--- Supplied data ---
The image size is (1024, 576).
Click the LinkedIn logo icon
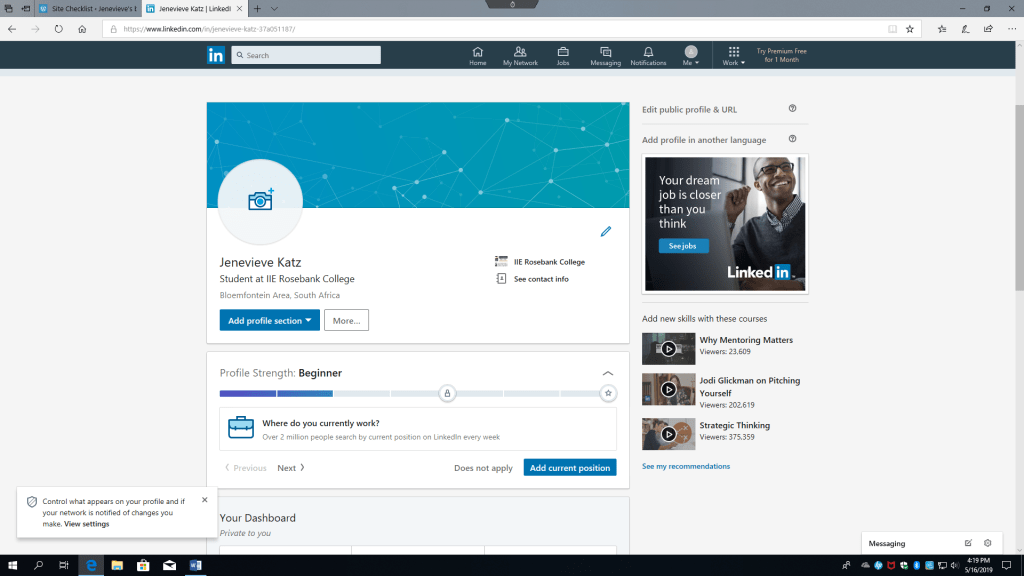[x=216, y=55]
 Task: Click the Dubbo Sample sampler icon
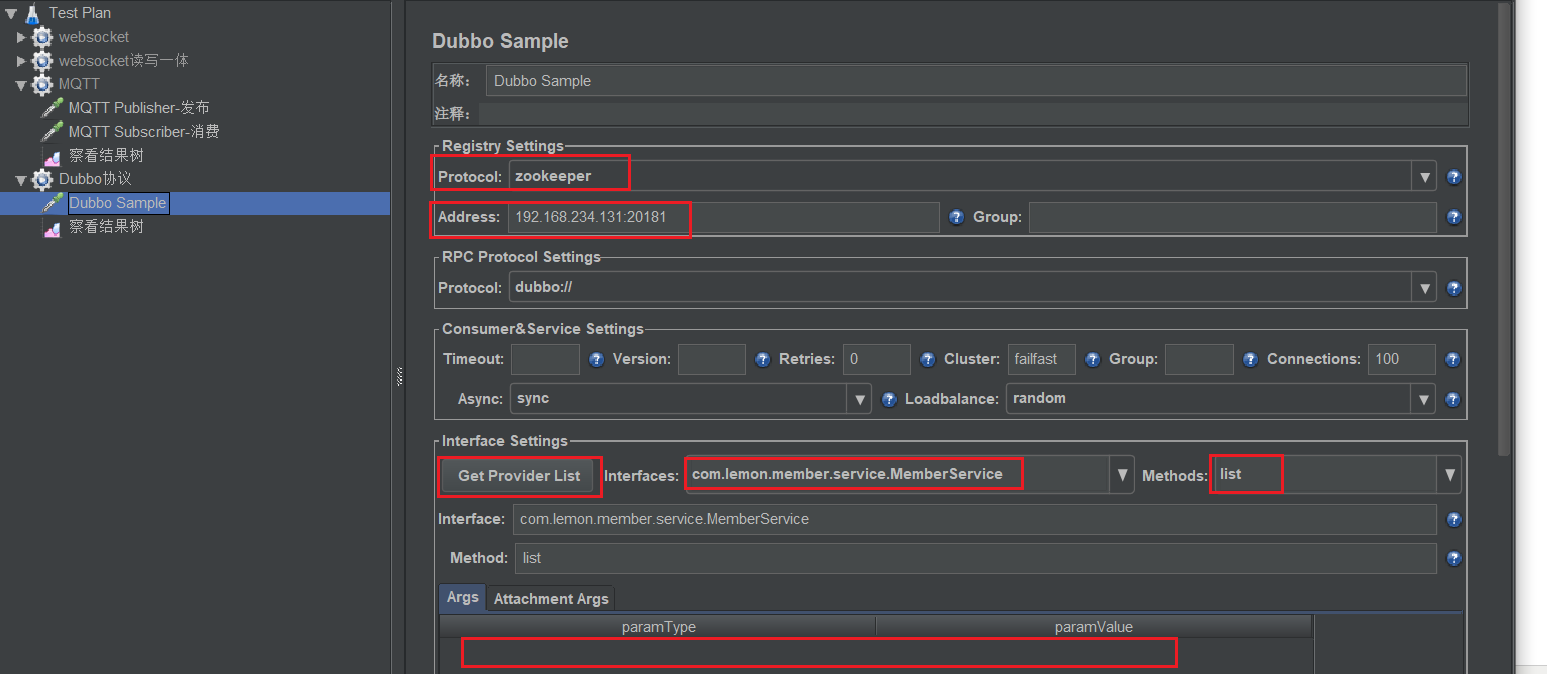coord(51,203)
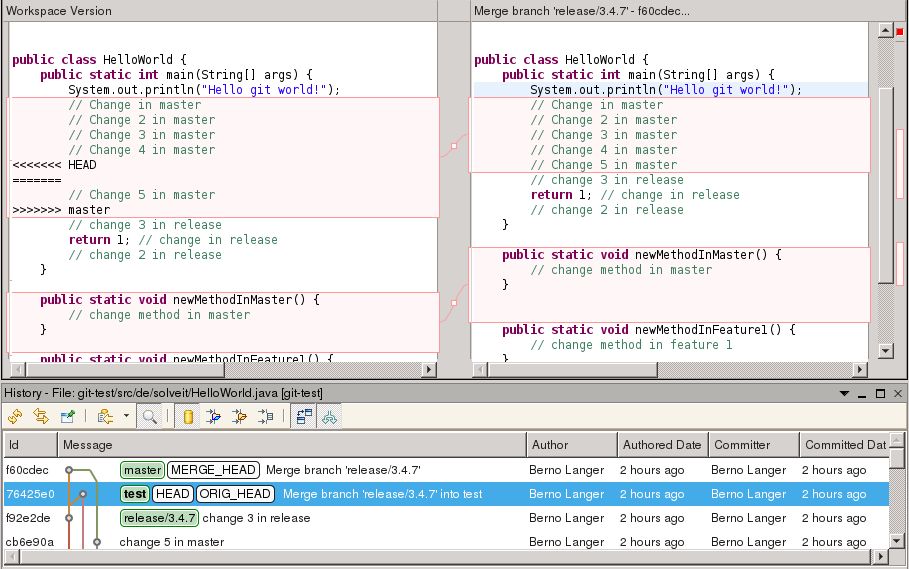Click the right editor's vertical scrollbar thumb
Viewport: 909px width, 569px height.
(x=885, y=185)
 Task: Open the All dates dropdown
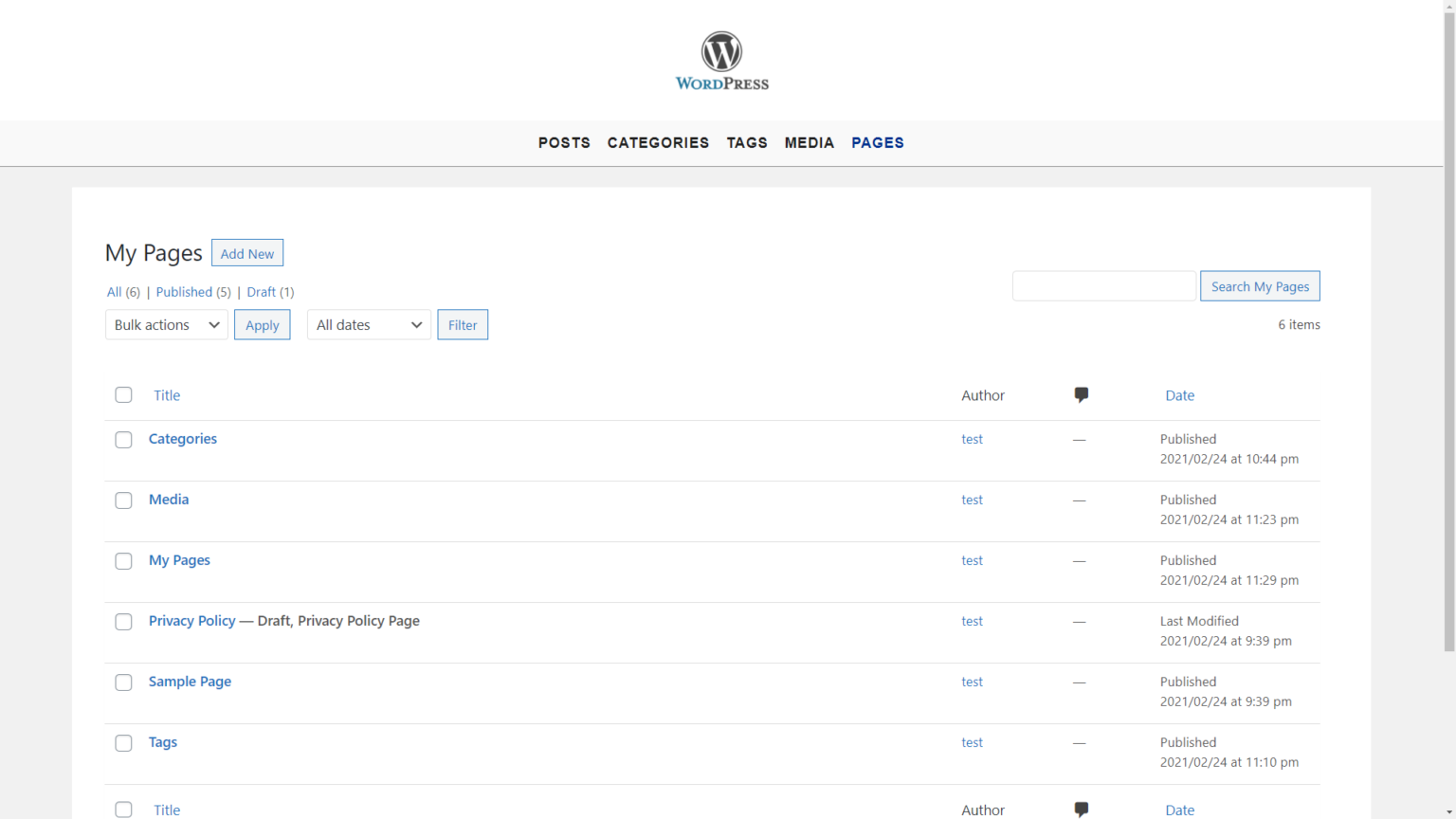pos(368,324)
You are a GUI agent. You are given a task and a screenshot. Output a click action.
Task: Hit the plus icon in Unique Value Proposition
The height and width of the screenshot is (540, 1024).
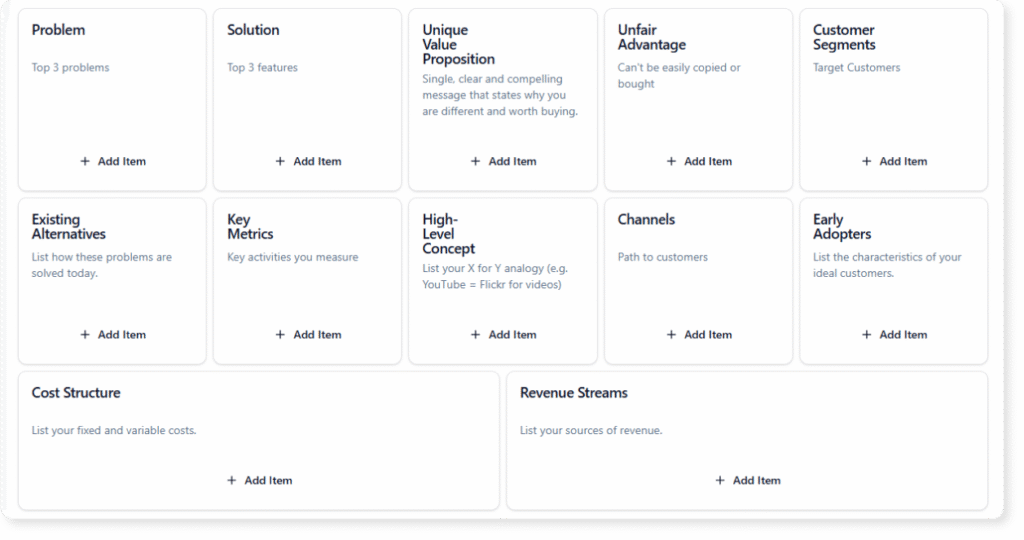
---
--- Supplied data ---
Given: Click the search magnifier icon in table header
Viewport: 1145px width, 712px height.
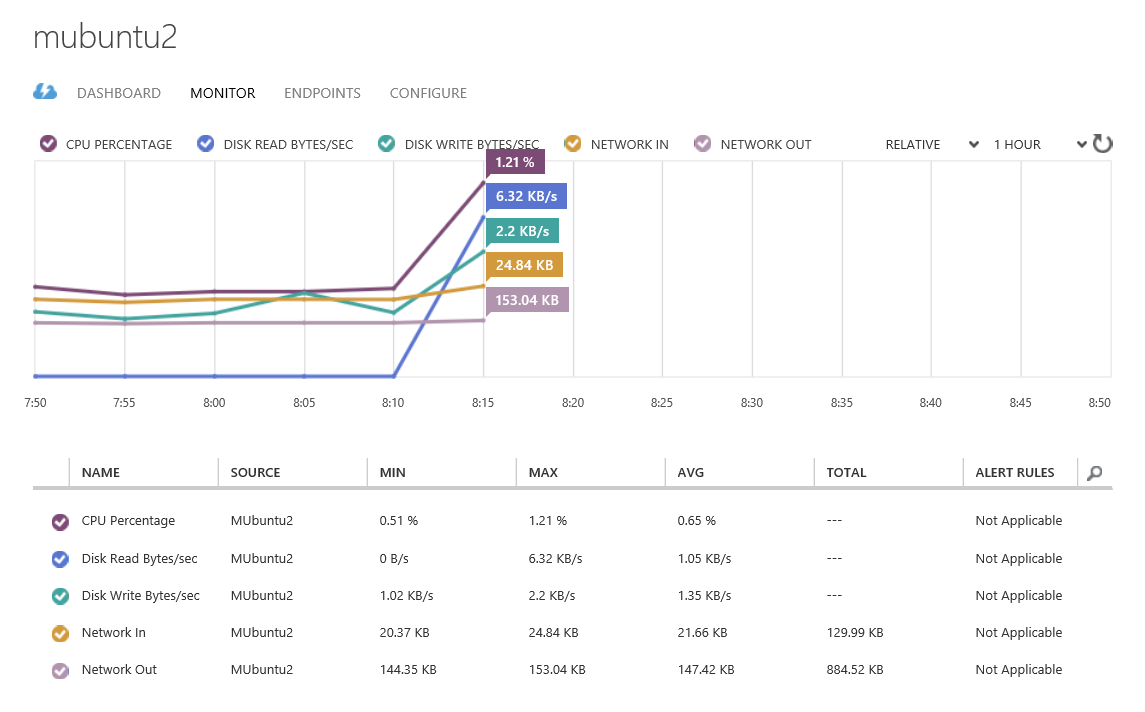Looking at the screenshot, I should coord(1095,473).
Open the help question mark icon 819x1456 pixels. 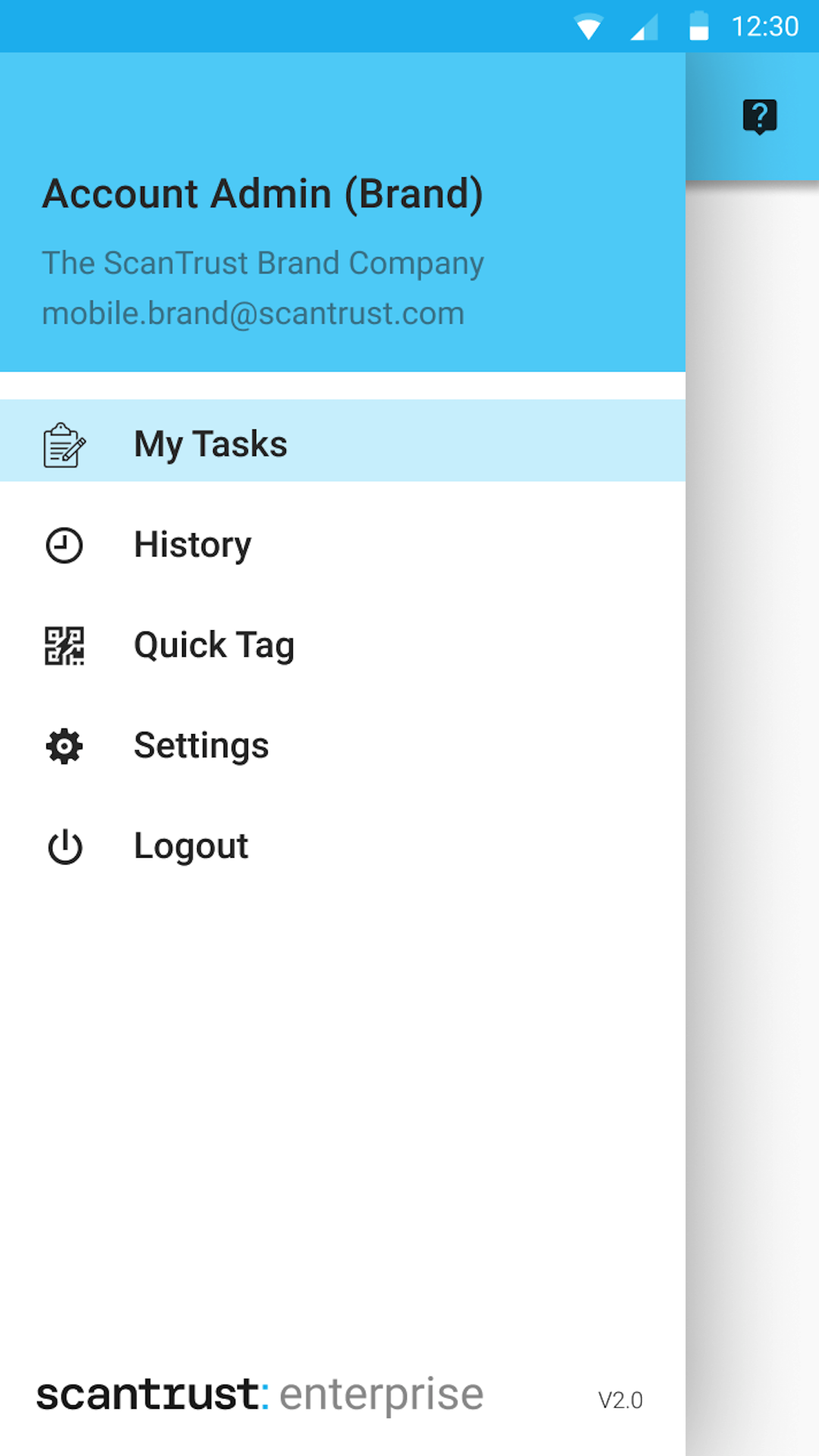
---
(Task requirements)
Reproduce the lines above beginning at the line that contains "Task: Open the All dates dropdown" and ending at the line that contains "The height and". No pictures.

(Exercise result)
 Task: Open the All dates dropdown
pos(368,324)
You are a GUI agent. You are given a task and a screenshot. Output a click action.
Task: Hit the plus icon in Unique Value Proposition
The height and width of the screenshot is (540, 1024).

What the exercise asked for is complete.